### Task to complete:
Return the material below unchanged, from the line containing "Where should I" through the end of the material. Give only those lines.

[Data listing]
>> START

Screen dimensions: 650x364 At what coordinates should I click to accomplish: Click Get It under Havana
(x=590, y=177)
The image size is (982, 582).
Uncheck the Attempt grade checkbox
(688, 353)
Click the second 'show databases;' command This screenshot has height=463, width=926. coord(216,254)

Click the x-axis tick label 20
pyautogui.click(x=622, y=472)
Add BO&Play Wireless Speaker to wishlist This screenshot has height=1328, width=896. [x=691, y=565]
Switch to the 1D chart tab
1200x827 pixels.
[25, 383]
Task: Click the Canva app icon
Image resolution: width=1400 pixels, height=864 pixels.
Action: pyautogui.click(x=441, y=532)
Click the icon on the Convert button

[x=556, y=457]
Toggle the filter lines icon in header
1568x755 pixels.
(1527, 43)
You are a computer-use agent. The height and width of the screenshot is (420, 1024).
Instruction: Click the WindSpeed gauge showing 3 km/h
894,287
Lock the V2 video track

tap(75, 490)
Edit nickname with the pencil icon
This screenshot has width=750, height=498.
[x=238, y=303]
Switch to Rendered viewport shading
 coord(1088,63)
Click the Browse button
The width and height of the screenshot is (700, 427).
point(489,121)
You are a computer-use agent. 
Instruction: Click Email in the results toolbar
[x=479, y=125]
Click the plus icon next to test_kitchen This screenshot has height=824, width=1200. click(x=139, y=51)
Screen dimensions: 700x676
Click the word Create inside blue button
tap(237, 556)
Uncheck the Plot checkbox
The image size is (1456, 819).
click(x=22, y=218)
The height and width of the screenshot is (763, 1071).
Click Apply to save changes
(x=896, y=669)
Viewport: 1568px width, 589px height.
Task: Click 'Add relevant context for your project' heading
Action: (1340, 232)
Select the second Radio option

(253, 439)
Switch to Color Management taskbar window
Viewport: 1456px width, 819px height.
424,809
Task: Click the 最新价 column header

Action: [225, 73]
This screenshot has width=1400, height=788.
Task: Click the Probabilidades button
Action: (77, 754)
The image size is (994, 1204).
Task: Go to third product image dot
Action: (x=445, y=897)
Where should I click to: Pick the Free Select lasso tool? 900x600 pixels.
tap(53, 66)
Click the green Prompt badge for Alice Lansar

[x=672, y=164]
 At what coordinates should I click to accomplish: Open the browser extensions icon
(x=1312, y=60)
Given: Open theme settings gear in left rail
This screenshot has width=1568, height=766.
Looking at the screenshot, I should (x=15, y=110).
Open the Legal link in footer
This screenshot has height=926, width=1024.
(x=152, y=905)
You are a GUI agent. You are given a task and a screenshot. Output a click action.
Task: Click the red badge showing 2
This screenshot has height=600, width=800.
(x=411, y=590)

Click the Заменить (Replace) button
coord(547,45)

>> END

### The completed task:
Where should I click to: Pick the Free Select lasso tool? 900x600 pixels.
tap(53, 66)
Click the green Prompt badge for Alice Lansar

[x=672, y=164]
 At what coordinates should I click to accomplish: Open the browser extensions icon
(x=1312, y=60)
Given: Open theme settings gear in left rail
This screenshot has width=1568, height=766.
Looking at the screenshot, I should (x=15, y=110).
Open the Legal link in footer
This screenshot has height=926, width=1024.
(x=152, y=905)
You are a GUI agent. You are given a task and a screenshot. Output a click action.
Task: Click the red badge showing 2
This screenshot has height=600, width=800.
(x=411, y=590)

Click the Заменить (Replace) button
coord(547,45)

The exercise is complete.